Modern Love
By Miriam R. Kramer
There is no Hallmark Holiday about Modern Love. A book of essays by multiple authors and edited by Daniel Jones from the New York Times’ “Modern Love” column, it does not even feature enough meet-cute stories to reach the standards of the Humans of New York interviews. These are real-life; sometimes improbable, sugar cookies fallen on the sidewalk, often more burned than palatable, with a bite or two taken out of them. You can decide where they fall between the saccharine and the over-salted, or if they even qualify as love stories suitable for celebrating February 14th.

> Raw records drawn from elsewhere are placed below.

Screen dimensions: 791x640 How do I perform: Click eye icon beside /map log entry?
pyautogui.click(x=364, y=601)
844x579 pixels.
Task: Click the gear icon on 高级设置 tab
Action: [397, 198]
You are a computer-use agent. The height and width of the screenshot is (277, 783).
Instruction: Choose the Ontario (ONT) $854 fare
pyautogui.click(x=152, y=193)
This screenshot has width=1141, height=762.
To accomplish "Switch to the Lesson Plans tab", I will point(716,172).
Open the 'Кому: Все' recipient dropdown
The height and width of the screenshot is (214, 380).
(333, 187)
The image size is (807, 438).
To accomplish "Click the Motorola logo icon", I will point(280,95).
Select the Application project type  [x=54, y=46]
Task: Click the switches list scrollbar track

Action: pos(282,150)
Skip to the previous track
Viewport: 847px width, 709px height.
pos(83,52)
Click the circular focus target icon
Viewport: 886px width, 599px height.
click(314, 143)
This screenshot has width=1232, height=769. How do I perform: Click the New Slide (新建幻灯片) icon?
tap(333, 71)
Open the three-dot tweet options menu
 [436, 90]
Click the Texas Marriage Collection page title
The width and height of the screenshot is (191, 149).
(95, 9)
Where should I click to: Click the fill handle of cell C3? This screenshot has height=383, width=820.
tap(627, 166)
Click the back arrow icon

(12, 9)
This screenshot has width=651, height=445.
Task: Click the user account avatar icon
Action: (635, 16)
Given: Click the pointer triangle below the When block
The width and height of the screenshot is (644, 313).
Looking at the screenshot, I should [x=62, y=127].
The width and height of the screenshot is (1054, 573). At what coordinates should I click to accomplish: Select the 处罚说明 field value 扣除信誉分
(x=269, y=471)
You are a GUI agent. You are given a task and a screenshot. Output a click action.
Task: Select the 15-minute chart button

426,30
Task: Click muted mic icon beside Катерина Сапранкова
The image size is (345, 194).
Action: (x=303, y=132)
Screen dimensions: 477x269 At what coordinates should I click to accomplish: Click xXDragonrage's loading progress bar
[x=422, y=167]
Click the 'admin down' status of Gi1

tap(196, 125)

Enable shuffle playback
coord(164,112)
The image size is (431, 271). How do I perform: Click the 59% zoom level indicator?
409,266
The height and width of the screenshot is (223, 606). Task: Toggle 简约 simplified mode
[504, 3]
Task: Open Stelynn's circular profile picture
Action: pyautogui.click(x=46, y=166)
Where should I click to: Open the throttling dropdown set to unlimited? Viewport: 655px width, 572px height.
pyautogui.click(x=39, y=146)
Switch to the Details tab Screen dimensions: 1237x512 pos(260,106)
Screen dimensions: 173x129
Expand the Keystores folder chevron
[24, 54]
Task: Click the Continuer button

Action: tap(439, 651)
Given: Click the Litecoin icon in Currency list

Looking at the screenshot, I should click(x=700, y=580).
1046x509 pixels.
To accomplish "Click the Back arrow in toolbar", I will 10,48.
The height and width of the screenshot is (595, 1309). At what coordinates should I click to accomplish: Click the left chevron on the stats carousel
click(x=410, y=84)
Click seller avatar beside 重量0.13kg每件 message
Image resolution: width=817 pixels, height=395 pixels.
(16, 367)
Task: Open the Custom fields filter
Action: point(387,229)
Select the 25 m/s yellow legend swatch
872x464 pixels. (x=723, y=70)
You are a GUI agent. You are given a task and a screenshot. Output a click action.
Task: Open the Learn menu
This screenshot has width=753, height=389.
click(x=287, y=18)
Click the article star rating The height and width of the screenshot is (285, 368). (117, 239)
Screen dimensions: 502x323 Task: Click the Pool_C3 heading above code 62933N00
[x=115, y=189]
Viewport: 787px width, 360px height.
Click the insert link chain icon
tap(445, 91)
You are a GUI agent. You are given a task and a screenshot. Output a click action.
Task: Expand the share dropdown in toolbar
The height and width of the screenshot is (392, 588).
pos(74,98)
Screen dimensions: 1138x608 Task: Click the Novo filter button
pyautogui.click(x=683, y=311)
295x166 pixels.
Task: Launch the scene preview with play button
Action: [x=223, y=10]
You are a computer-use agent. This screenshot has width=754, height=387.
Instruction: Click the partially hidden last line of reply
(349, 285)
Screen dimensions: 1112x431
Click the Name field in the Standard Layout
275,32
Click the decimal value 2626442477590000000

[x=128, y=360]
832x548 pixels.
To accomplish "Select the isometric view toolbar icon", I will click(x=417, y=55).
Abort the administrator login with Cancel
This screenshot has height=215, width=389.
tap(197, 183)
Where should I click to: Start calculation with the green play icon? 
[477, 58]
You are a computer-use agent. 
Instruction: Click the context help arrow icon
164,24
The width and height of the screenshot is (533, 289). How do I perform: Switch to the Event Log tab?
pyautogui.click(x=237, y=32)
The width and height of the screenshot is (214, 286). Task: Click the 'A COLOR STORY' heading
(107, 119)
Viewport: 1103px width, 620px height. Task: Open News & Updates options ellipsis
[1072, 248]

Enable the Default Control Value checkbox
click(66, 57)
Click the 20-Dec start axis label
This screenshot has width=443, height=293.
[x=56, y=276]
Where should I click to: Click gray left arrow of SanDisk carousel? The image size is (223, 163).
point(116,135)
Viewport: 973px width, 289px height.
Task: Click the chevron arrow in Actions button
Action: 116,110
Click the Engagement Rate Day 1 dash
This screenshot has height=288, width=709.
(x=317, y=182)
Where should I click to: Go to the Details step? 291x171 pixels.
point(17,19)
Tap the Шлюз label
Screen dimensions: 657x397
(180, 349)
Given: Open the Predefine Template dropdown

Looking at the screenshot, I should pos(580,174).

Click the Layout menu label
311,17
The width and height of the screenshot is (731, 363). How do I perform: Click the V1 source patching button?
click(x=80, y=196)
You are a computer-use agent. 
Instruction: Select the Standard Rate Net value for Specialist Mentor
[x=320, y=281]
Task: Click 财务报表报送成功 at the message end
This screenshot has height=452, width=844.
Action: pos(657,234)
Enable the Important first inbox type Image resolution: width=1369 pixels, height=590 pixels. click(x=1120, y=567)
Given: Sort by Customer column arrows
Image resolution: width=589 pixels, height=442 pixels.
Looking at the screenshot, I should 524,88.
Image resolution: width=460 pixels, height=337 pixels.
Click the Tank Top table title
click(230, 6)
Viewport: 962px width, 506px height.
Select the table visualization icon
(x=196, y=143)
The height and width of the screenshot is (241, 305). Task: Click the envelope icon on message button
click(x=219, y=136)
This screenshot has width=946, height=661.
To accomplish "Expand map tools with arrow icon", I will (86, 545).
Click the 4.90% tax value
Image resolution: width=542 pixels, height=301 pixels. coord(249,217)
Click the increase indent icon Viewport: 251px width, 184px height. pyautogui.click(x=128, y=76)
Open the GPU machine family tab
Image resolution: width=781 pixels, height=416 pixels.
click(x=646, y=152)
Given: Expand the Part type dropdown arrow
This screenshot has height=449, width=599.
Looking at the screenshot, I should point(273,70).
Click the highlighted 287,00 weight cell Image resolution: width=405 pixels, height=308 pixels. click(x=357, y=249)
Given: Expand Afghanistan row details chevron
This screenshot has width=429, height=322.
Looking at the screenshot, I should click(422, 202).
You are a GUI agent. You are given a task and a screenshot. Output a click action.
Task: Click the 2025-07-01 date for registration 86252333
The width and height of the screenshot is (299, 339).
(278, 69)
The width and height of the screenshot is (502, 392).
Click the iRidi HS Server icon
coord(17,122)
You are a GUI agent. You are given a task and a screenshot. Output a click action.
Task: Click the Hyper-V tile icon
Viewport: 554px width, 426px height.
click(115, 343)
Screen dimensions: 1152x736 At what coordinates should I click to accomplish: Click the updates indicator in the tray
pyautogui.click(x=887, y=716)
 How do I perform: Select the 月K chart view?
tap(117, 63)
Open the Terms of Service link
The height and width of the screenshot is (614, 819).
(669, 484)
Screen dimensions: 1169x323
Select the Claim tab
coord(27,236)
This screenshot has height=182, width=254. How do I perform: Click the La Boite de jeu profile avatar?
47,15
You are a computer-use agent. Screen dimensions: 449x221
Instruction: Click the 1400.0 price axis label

Jones, after reading tens of thousands of essays on love, still has difficulty defining it. He sees it as “more a wheelbarrow than a rose: gritty and messy but also durable.” He also speaks to vulnerability as the animating quality of all love stories: “In every case…vulnerability means exposing ourselves to the possibility of loss, but also—crucially!—to the possibility of connection. You can’t have one without the other.” Then he boils it down á la Spock from Star Trek: “a combination of three emotions or impulses: desire, vulnerability, and bravery.” Yes, you may think, you have gotten enough out of therapy to understand the surface of these words, if not always feeling them viscerally or having the ability to act on them.
In a few stories, I recognized the way younger people in particular distrust themselves in the arena of romance. These are perhaps both self-trusting and self-building stories. Particularly as younger people, we try to be what we think other people want us to be. We do not trust ourselves, maybe in part because we have not yet figured out who we are. The romantic bogs we slog through help get us there, but even reaching the end of one and taking off our hip waders offers no guarantees that the selves we love will be equally appreciated by others. That being said, we are all we have got.
One woman talks about her desperate problems with Bipolar I disease, which did not affect her ability to become valedictorian of her high school, graduate Vassar, and sail through law school to become a successful lawyer, since she could manage her highs and lows around others superficially while looking for psychiatric help. Yet in intimacy, she could never disguise that she had an effervescent, outgoing, sparkling personality at some points and then had to sit day after day, like one at death’s door, because of her chemical imbalances. She could not present someone she might love with her true self, because she questioned: which one was she? Or was she someone else entirely with the proper medicine?
What makes sense to me, though, is the editor’s comment that love is less about definitions than examples. Which are my favorites? One of them you may have heard of before: “You May Want to Marry My Husband,” by author Amy Krouse Rosenthal. Struck with ovarian cancer in 2015 just as she and her husband, Jason, were about to become empty-nesters after 26 years of marriage, she had to put away all plans to face a pressing deadline: that of her existence. While nodding in and out of sleep from painkillers, she authored an article for the “Modern Love” column extolling his virtues, discussing him as a great dad, and urging women to consider him as a mate. She ends saying “I am wrapping this up on Valentine’s Day, and the most genuine, non-vase-oriented gift I can hope for is that the right person reads this, finds Jason, and another love story begins.” That, dear reader, is love, as exemplary and generous a form as can be found.
Another favorite is by a woman who goes through a process of adopting a baby girl from China with her husband, asking for a little girl with a few to no medical problems. When they find out that they one they have met and loved in China has potential disabilities that will keep her paralyzed for life, they are offered the chance to take another healthy baby. They consider, yes, we could do that, but what would happen to “our” baby? The couple take the dizzying plunge to adopt her regardless. Their joy, and the unexpected ending to their story, glorify unqualified parental love.
So many stories may grab you: the teacher who adopted a foster kid in her English class, the journalist who interviews the founder of a new dating site and persuades him to make another try for engaged woman he once loved, the seniors who have a joint 150th birthday party to celebrate their finding each other, the wife who accepts her husband’s transitioning to a woman because she loves him too much to lose him.
This February, maybe you will want to tell someone: a friend, child, parent, sister, brother, family member, why you love them. Perhaps it is something small, simple, and meaningful rather than extravagant, overwhelming, or over-the-top. When I first fell in love what struck me strongly was how generous I felt: I would have given him whatever I could to see him joyful.
I wish you a messy, improbable, love-filled St. Valentine’s Day, Week, Month, Year. Give what you can and appreciate your courage in any willingness to love and be loved.